# Work order:
The entries should be given again so that each one matches the original exactly.

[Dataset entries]
● ● ● ●

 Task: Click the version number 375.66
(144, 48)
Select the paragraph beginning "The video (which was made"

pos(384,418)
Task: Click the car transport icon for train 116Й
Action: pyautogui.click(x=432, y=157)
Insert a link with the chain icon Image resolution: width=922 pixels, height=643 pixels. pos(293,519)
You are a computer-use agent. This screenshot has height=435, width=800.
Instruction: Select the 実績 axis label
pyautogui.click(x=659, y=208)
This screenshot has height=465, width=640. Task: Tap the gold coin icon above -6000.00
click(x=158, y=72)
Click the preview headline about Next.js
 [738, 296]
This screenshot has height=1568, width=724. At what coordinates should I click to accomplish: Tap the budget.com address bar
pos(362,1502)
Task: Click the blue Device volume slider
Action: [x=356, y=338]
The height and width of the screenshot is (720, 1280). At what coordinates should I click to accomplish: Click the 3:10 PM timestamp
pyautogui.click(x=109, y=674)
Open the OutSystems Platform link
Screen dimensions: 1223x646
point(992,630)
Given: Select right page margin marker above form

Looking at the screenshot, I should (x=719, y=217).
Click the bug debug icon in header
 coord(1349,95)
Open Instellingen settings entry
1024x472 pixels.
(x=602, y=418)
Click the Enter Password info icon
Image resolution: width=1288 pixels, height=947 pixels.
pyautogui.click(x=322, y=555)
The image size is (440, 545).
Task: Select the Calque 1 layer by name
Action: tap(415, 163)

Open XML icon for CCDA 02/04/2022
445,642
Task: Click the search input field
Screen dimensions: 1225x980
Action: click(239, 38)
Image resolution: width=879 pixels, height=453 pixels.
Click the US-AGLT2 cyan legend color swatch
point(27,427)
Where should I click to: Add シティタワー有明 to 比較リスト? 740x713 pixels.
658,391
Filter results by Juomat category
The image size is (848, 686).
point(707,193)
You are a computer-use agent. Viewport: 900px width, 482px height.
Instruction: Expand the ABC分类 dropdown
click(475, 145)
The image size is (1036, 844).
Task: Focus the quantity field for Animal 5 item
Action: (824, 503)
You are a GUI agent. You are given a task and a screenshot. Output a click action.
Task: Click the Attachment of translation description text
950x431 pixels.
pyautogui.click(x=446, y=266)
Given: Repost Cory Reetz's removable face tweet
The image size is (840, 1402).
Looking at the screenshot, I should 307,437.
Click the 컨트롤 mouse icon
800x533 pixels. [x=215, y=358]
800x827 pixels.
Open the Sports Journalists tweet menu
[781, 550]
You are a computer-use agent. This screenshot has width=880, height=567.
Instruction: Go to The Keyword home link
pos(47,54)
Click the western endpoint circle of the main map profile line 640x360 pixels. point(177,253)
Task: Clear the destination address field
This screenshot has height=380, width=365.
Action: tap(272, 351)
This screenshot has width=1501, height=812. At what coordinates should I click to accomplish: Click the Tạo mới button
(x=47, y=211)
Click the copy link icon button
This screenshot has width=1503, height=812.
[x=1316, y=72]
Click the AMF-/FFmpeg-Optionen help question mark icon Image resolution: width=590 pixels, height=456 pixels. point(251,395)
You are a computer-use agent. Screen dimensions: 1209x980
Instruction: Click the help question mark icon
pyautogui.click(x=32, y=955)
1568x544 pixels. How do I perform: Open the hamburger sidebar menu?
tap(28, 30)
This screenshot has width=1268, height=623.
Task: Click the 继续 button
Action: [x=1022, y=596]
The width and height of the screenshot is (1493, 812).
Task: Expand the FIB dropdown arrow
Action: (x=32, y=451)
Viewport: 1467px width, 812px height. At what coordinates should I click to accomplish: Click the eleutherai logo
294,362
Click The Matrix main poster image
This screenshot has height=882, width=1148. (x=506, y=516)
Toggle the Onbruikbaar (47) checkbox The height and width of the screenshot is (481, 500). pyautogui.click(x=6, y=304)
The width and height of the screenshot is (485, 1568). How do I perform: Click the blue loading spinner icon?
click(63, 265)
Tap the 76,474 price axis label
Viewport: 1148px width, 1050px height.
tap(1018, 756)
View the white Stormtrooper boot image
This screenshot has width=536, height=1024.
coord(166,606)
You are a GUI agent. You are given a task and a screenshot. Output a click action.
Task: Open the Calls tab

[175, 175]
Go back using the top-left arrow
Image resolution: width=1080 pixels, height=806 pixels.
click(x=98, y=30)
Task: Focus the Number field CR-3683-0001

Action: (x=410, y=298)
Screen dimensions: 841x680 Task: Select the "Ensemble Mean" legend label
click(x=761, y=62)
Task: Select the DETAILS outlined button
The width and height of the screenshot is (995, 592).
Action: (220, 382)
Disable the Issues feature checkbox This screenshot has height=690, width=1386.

● ● ● ●

# Exercise response:
 Task: Click the version number 375.66
(144, 48)
Select the paragraph beginning "The video (which was made"

pos(384,418)
Task: Click the car transport icon for train 116Й
Action: pyautogui.click(x=432, y=157)
Insert a link with the chain icon Image resolution: width=922 pixels, height=643 pixels. pos(293,519)
You are a computer-use agent. This screenshot has height=435, width=800.
Instruction: Select the 実績 axis label
pyautogui.click(x=659, y=208)
This screenshot has height=465, width=640. Task: Tap the gold coin icon above -6000.00
click(x=158, y=72)
Click the preview headline about Next.js
 [738, 296]
This screenshot has height=1568, width=724. At what coordinates should I click to accomplish: Tap the budget.com address bar
pos(362,1502)
Task: Click the blue Device volume slider
Action: [x=356, y=338]
The height and width of the screenshot is (720, 1280). At what coordinates should I click to accomplish: Click the 3:10 PM timestamp
pyautogui.click(x=109, y=674)
Open the OutSystems Platform link
Screen dimensions: 1223x646
point(992,630)
Given: Select right page margin marker above form

Looking at the screenshot, I should (x=719, y=217).
Click the bug debug icon in header
 coord(1349,95)
Open Instellingen settings entry
1024x472 pixels.
(x=602, y=418)
Click the Enter Password info icon
Image resolution: width=1288 pixels, height=947 pixels.
pyautogui.click(x=322, y=555)
The image size is (440, 545).
Task: Select the Calque 1 layer by name
Action: tap(415, 163)

Open XML icon for CCDA 02/04/2022
445,642
Task: Click the search input field
Screen dimensions: 1225x980
Action: click(239, 38)
Image resolution: width=879 pixels, height=453 pixels.
Click the US-AGLT2 cyan legend color swatch
point(27,427)
Where should I click to: Add シティタワー有明 to 比較リスト? 740x713 pixels.
658,391
Filter results by Juomat category
The image size is (848, 686).
point(707,193)
You are a computer-use agent. Viewport: 900px width, 482px height.
Instruction: Expand the ABC分类 dropdown
click(475, 145)
The image size is (1036, 844).
Task: Focus the quantity field for Animal 5 item
Action: (824, 503)
You are a GUI agent. You are given a task and a screenshot. Output a click action.
Task: Click the Attachment of translation description text
950x431 pixels.
pyautogui.click(x=446, y=266)
Given: Repost Cory Reetz's removable face tweet
The image size is (840, 1402).
Looking at the screenshot, I should 307,437.
Click the 컨트롤 mouse icon
800x533 pixels. [x=215, y=358]
800x827 pixels.
Open the Sports Journalists tweet menu
[781, 550]
You are a computer-use agent. This screenshot has width=880, height=567.
Instruction: Go to The Keyword home link
pos(47,54)
Click the western endpoint circle of the main map profile line 640x360 pixels. point(177,253)
Task: Clear the destination address field
This screenshot has height=380, width=365.
Action: tap(272, 351)
This screenshot has width=1501, height=812. At what coordinates should I click to accomplish: Click the Tạo mới button
(x=47, y=211)
Click the copy link icon button
This screenshot has width=1503, height=812.
[x=1316, y=72]
Click the AMF-/FFmpeg-Optionen help question mark icon Image resolution: width=590 pixels, height=456 pixels. point(251,395)
You are a computer-use agent. Screen dimensions: 1209x980
Instruction: Click the help question mark icon
pyautogui.click(x=32, y=955)
1568x544 pixels. How do I perform: Open the hamburger sidebar menu?
tap(28, 30)
This screenshot has width=1268, height=623.
Task: Click the 继续 button
Action: [x=1022, y=596]
The width and height of the screenshot is (1493, 812).
Task: Expand the FIB dropdown arrow
Action: (x=32, y=451)
Viewport: 1467px width, 812px height. At what coordinates should I click to accomplish: Click the eleutherai logo
294,362
Click The Matrix main poster image
This screenshot has height=882, width=1148. (x=506, y=516)
Toggle the Onbruikbaar (47) checkbox The height and width of the screenshot is (481, 500). pyautogui.click(x=6, y=304)
The width and height of the screenshot is (485, 1568). How do I perform: Click the blue loading spinner icon?
click(63, 265)
Tap the 76,474 price axis label
Viewport: 1148px width, 1050px height.
tap(1018, 756)
View the white Stormtrooper boot image
This screenshot has width=536, height=1024.
coord(166,606)
You are a GUI agent. You are given a task and a screenshot. Output a click action.
Task: Open the Calls tab

[175, 175]
Go back using the top-left arrow
Image resolution: width=1080 pixels, height=806 pixels.
click(x=98, y=30)
Task: Focus the Number field CR-3683-0001

Action: (x=410, y=298)
Screen dimensions: 841x680 Task: Select the "Ensemble Mean" legend label
click(x=761, y=62)
Task: Select the DETAILS outlined button
The width and height of the screenshot is (995, 592).
Action: (220, 382)
Disable the Issues feature checkbox This screenshot has height=690, width=1386.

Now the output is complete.